▸ Task details
Reproduce the listing exactly and skip over any pictures.

(Data supplied Opens)

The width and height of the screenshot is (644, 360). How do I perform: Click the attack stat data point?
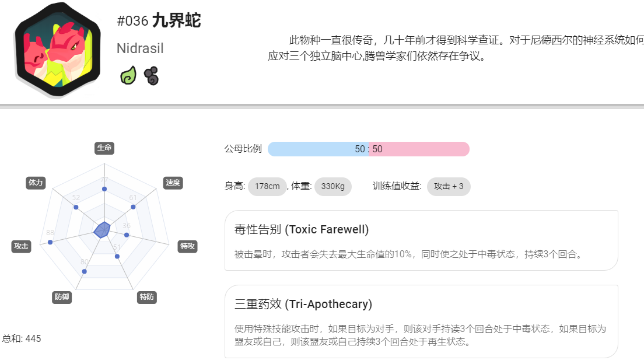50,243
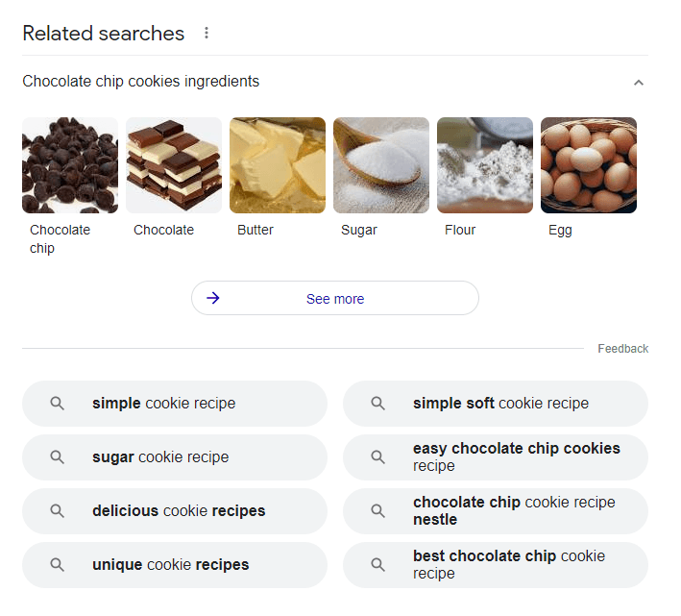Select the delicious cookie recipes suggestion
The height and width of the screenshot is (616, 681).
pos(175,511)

(Data supplied Closes)

▸ The completed task
The width and height of the screenshot is (644, 360). How do I perform: Click the attack stat data point?
50,243
Select the delicious cookie recipes suggestion
The height and width of the screenshot is (616, 681).
pos(175,511)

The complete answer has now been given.